*Brief*: Swap "screenshot" for "screen capture" in every entry, writing out each line again with nothing else changed and the pictures left out.
* Start Data shown *
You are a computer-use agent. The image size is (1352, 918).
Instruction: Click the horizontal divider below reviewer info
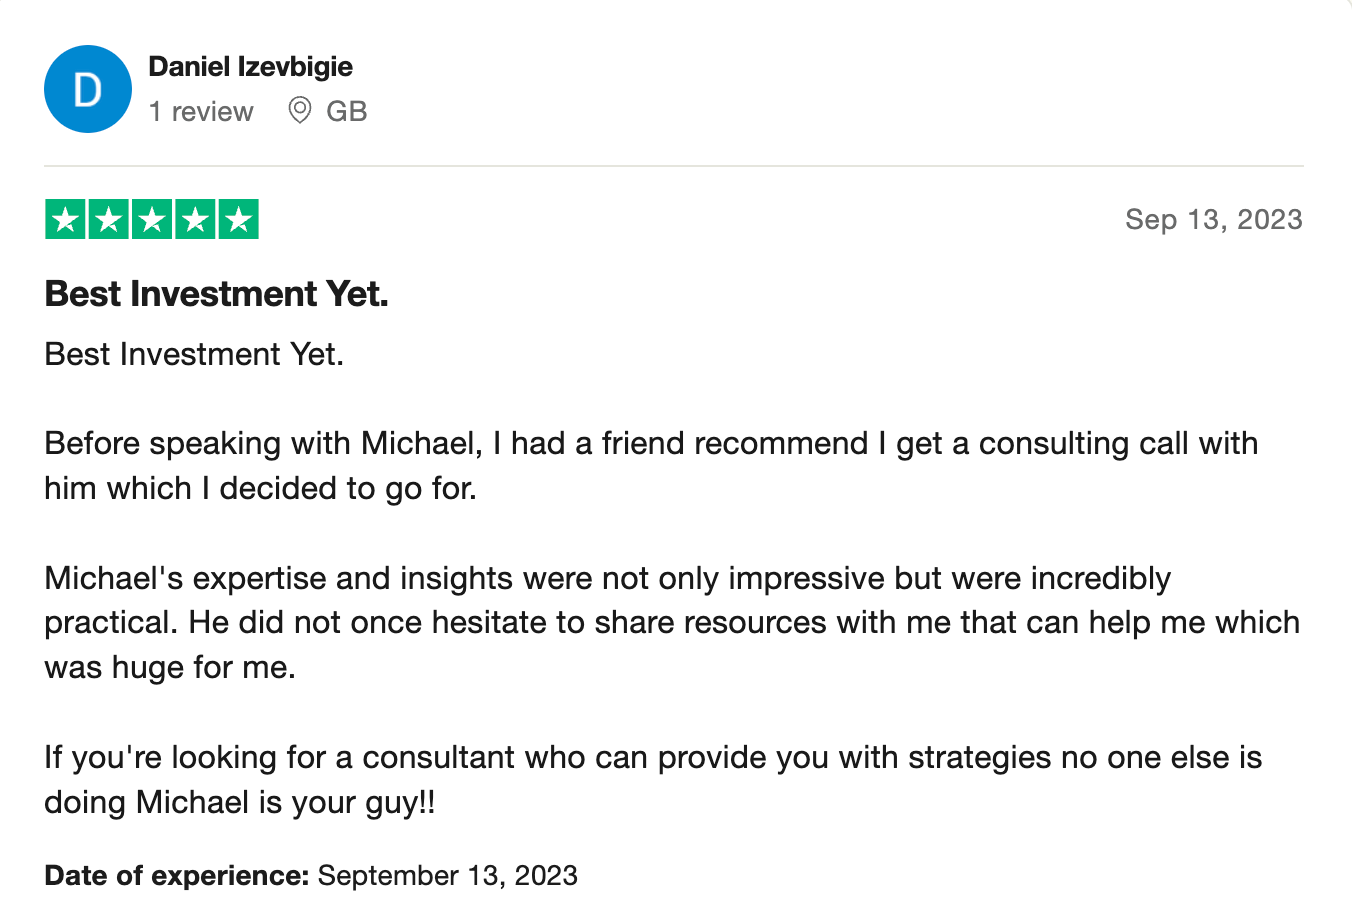point(674,166)
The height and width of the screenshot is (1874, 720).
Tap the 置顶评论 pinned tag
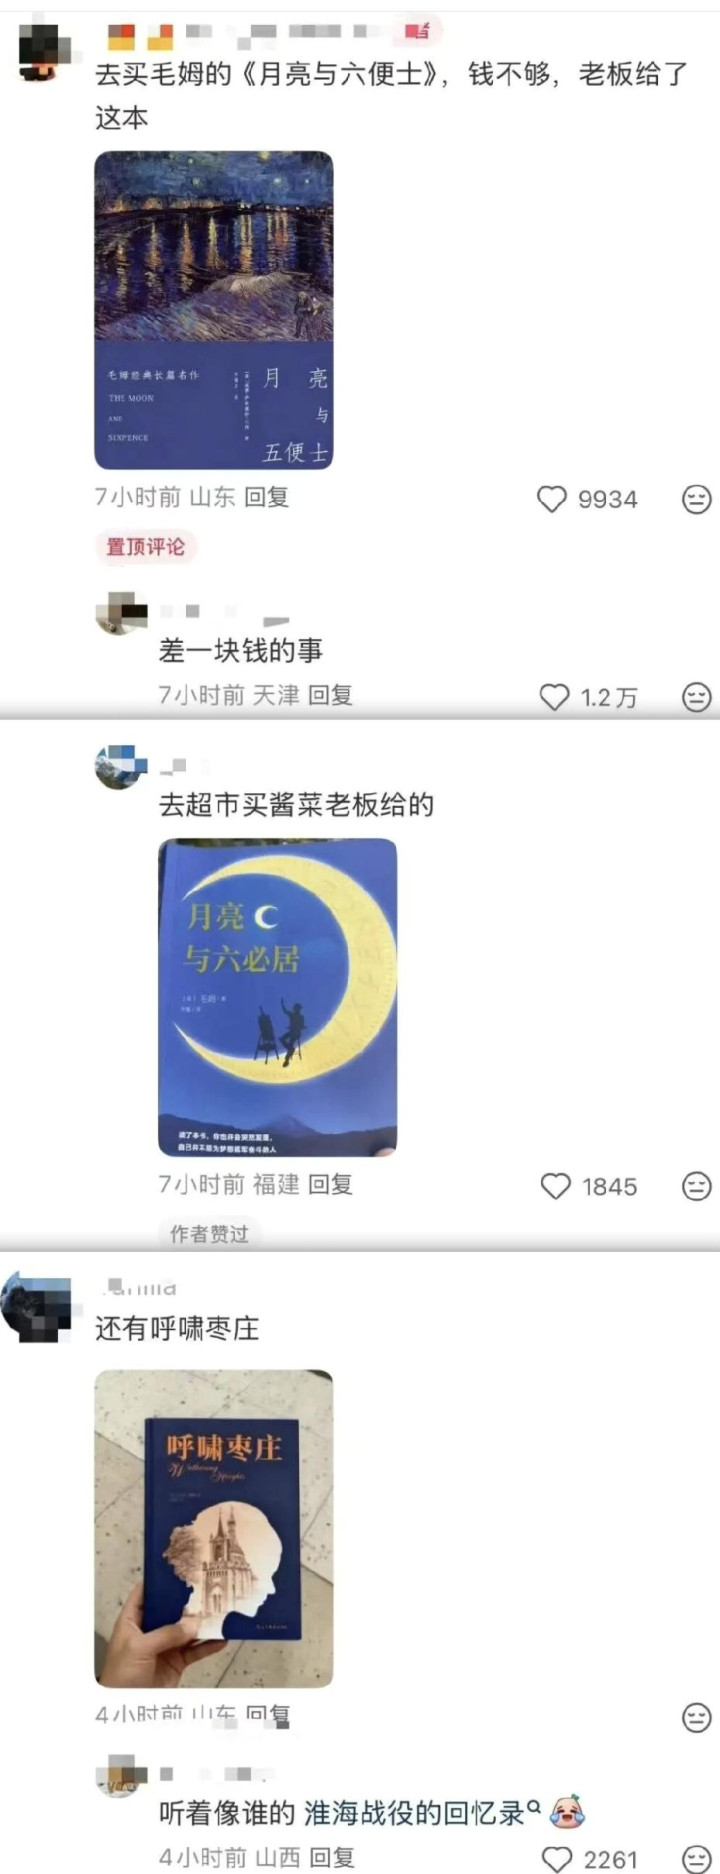(x=146, y=547)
* End Data shown *
*Worked solution*:
You are a computer-use agent. The image size is (1352, 918).
Instruction: Click the horizontal divider below reviewer info
point(674,166)
The height and width of the screen capture is (1874, 720).
Tap the 置顶评论 pinned tag
(x=146, y=547)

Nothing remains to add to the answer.